The true nature of reality beckons from.... JUST BEYOND
(please someone pull the plug on TED... please, anyone, please)

NNECS' own Captain Callsign circumnavigates these two islands
in the western portion of Great Bay!
SCOUT READY!

With much bravery and gusto Lovely Wife and the dashing Captain Callsign hit the Squamscott River and motored north.  We had wind and tide against us and a low slung railroad bridge to contend with.  The Iron Mizzen started on the first pull with last year's gas (!!! huzzah, I say, this is where you should say "huzzah" as well), and we plowed northward into the beckoning and everlasting sky and the endless horizons that only salt water delivers.  SCOUT purred contentedly, afloat once more as she shook off her winter sentence of garagist isolation.  The garage is just the WORST.


We plunge into the open arms of the blue
The masts go up and sails roll out.
The flags fly and we power ahead, quiet now.
We sneak up on those islands.
One of the islands we circumnavigated.  The second one is in background.
Once we arrived at the islands the circumnavigation commenced.  We pull around the first one, and beat up the narrow channel while watching copulating horseshoes up on the banks.  The Lovely Wife found this oddly exciting. The channel was narrow and the tacking strategic, and I made a wonderful close pass of the weather end of the island, dodged some rocks and took off wing-and-wing back down the other side.  We pressed in close to the terrain, skimming the bottom by a few inches.  I love the Sea Pearl 21 for this! Whatta boat.  Lovely Wife finds it unremarkable as she knows nothing else but shallow draft.  "Is this something special?" she asks, slightly annoyed as I continuously point out the perilously close bottom that speeds by.  YES. YES IT IS. Shallow draft. Follow at Own Risk.

We glided into the lee of the first island and dropped the hook for a SCOUT special: Picnic On A Herreshoff Designed Cutting Board. Everyone knows how special this is.  Today's fare consisted of a prosciutto sandwich, a chicken shawarma burrito (you can find this delicacy at Wellington's in Concord, NH) and a "delightful" bottle of rosé by Famille Lafage... Miraflors 2015 from southwest France. Of course, it was kept cold, thanks to SCOUT's very modern high-tech cooler that is the envy of all other coolers.  I know a thing or two about coolers.  Also joining us for picnic was my new Mudd Knife, courtesy of Lovely Wife, and the book "Good Poems."

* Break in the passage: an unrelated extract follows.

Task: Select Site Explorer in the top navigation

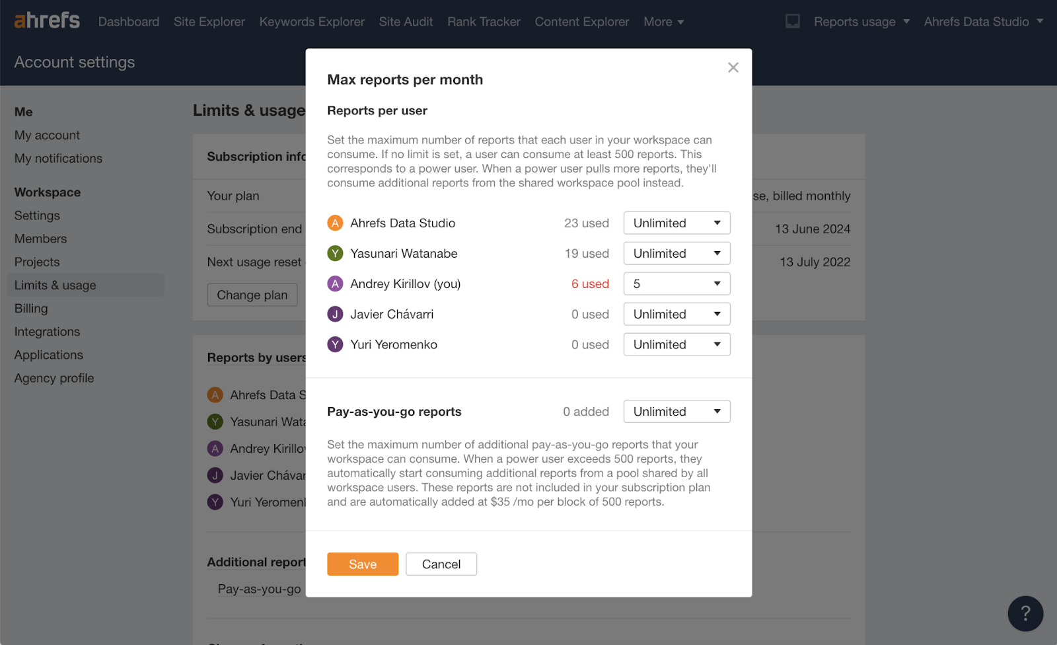Action: click(x=209, y=21)
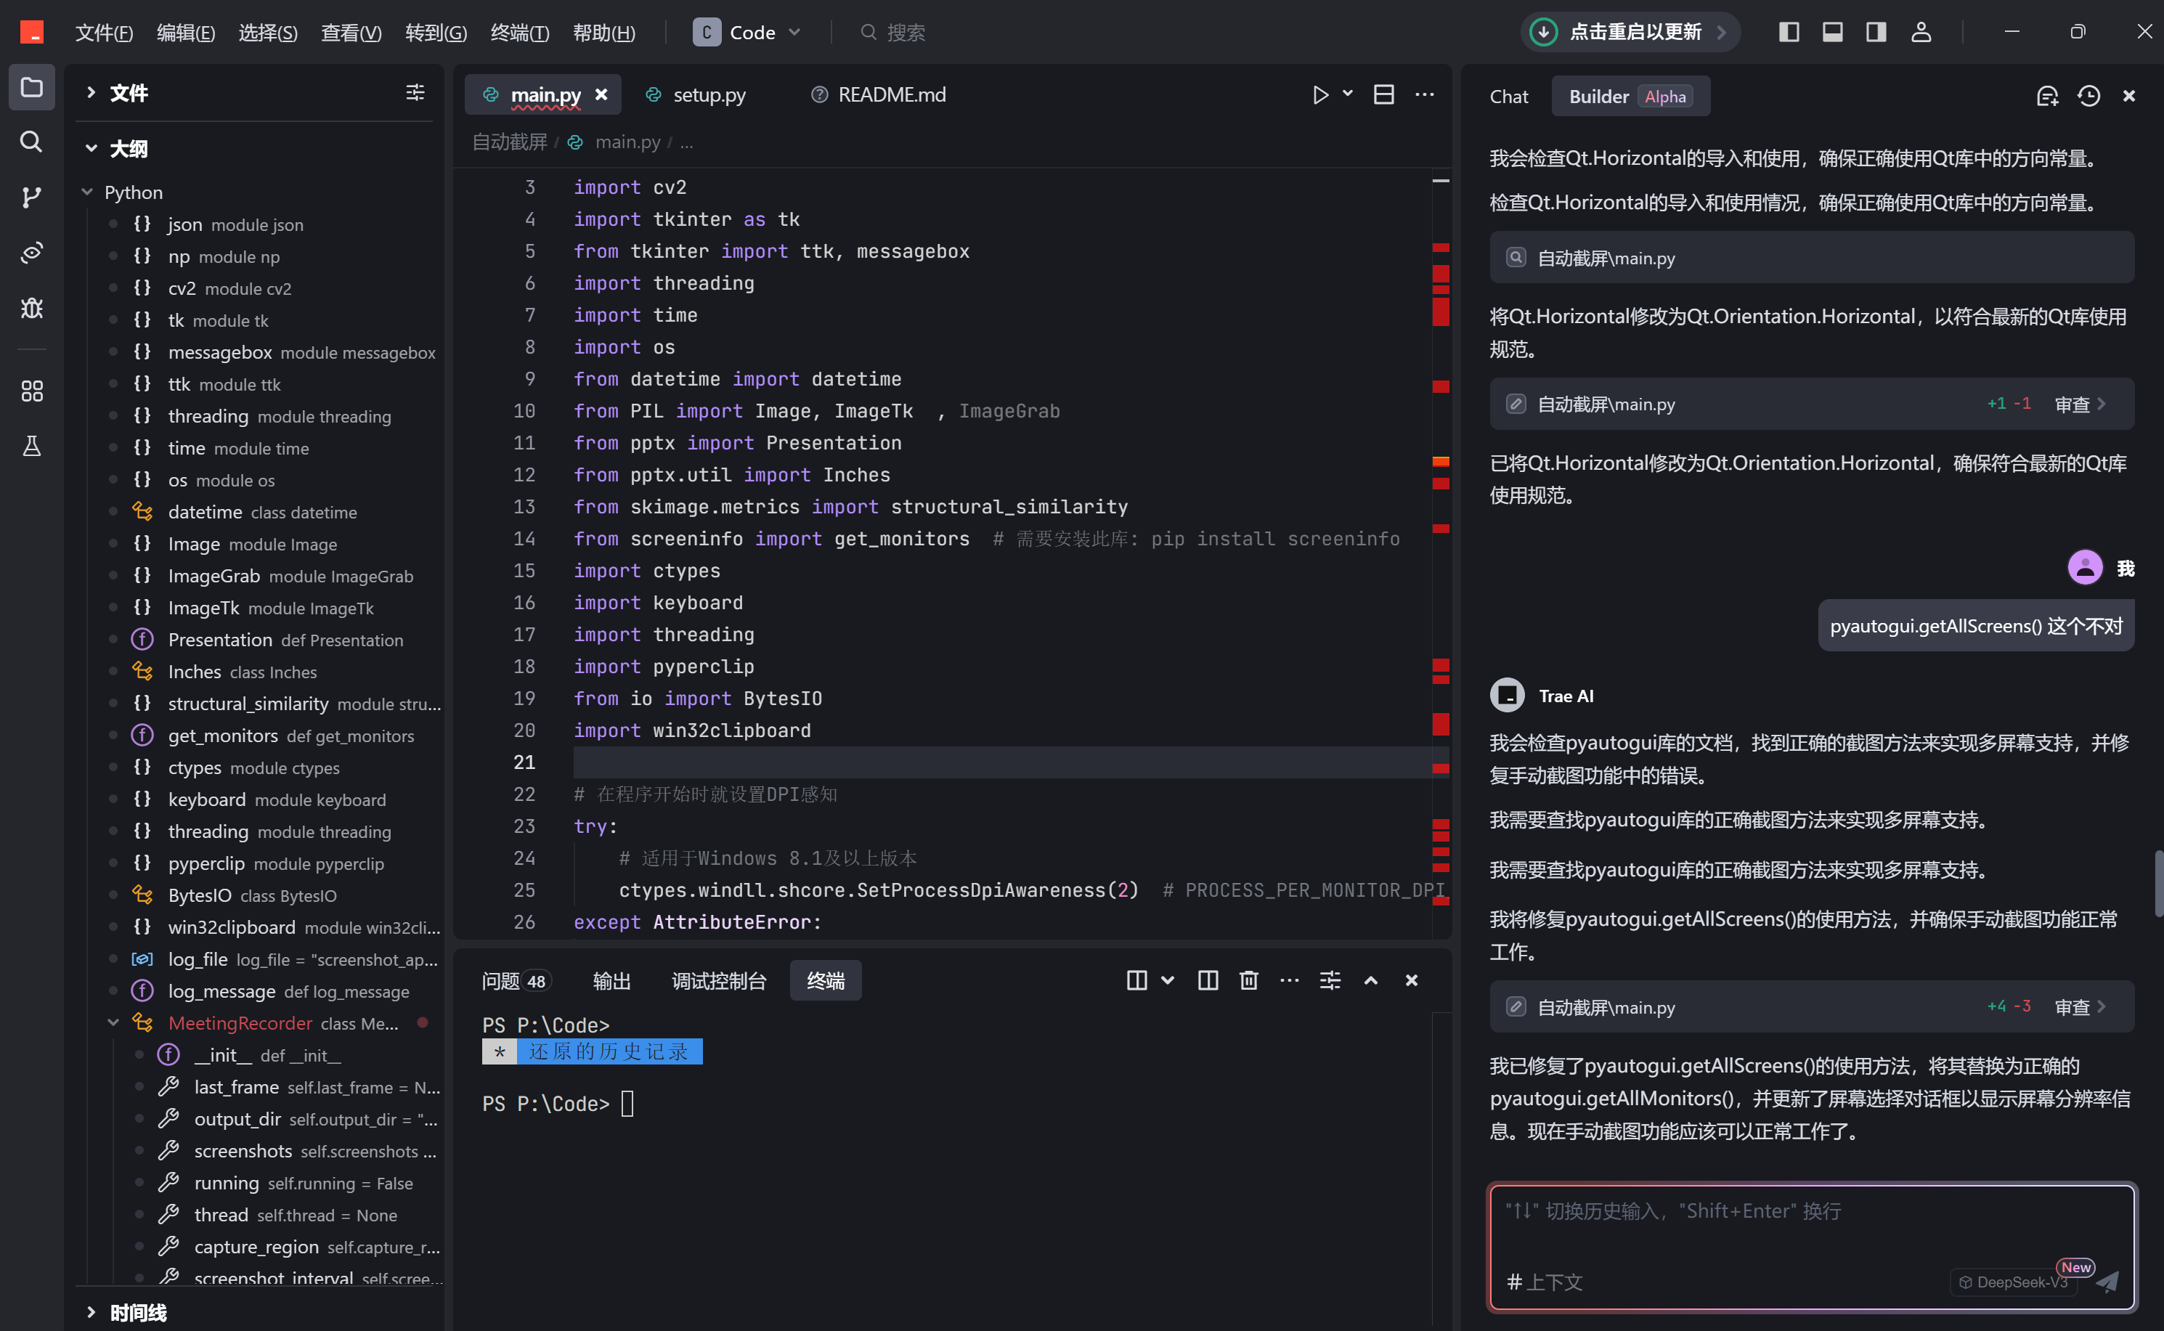Screen dimensions: 2164x1331
Task: Open the Debug bug icon in sidebar
Action: pyautogui.click(x=31, y=308)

During picnic time there was much enjoying of the rosé, the sandwiches, and most deviously, the book "Good Poems." Clandestine-like at our secret anchor hide-out we read several poems to each other as we swayed in the quiet lee of the island. It was a devilish affair, very deviant, and dark.  The only other sounds were the lapping water, some seagulls, and the wind in the trees as it swirled complex shapes around this terrestrial obstruction, our island. AND OF COURSE we were serenaded by the continuous yapping of an obviously untrained derelict spoiled dog coming from the deluxe apartment compound on Moody's Point, just south.  'Merika.

Anyway, great book. Good poems.  Really.

NOTE: Mudd Knife. Herreshoff cutting board.
The book is not a joke. I carry books on SCOUT.
Intrepid Readers should know this by now.

Bound for Island TWO and then south to the ramp.
I scared the seagulls into lofty flight.
Lovely Wife rests in her world famous chair.
Boy oh boy, I hope we get back before last light.

I poet now!

Go sailing, Intrepid Readers. The Waters, they beckon you like songs from above and over the horizon, those songs that you can't hear but you know that they are there. Go, answer their call, their siren call. Lose yourself, just go, go now. Water is calling.... Answer!